Sony to Unveil a New Entry-Level Full-Frame Mirrorless Camera: Report


----------



## mjcmt (Aug 9, 2020)

Interesting. Nikon now Sony is offering budget FF cameras. This may be the future for me.


----------



## Derrel (Aug 9, 2020)

Waiting for the whining about its single SD memory card slot.


----------



## Derrel (Aug 10, 2020)

$898-$998 estimated body-only price... let's hope.


----------



## cgw (Aug 10, 2020)

I keep hoping Fuji delivers on two fading rumors of either a stripped "medium format" ILC or a fixed lens big sensor version of the retro X-100 rangefinder.


----------



## Soocom1 (Aug 10, 2020)

cgw said:


> I keep hoping Fuji delivers on two fading rumors of either a stripped "medium format" ILC or a fixed lens big sensor version of the retro X-100 rangefinder.
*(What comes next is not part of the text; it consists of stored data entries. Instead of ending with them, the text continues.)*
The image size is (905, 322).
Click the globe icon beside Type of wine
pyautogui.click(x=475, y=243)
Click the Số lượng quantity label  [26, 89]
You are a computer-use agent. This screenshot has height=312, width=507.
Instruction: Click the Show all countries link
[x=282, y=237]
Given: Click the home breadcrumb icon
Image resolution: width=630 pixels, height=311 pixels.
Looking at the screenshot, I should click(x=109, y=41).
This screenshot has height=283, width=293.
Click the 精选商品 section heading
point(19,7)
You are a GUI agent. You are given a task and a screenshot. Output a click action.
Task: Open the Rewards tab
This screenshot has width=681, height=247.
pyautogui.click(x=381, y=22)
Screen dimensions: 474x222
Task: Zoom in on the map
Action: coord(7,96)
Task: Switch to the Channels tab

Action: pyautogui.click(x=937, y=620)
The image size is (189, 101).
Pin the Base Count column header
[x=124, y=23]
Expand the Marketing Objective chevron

I personally would take the MF mirrorless.

The real crux is that (having actually worked on an electronics factory floor for 10 years) that the actual cost of production isn't very high, but investors want money returns.
Thats a difficult approach when activist investors want high yield payouts. 
It puts the company into a no-win situation. Usually killing great ideas.


----------



## cgw (Aug 10, 2020)

Soocom1 said:


> cgw said:
> 
> 
> > I keep hoping Fuji delivers on two fading rumors of either a stripped "medium format" ILC or a fixed lens big sensor version of the retro X-100 rangefinder.
> ...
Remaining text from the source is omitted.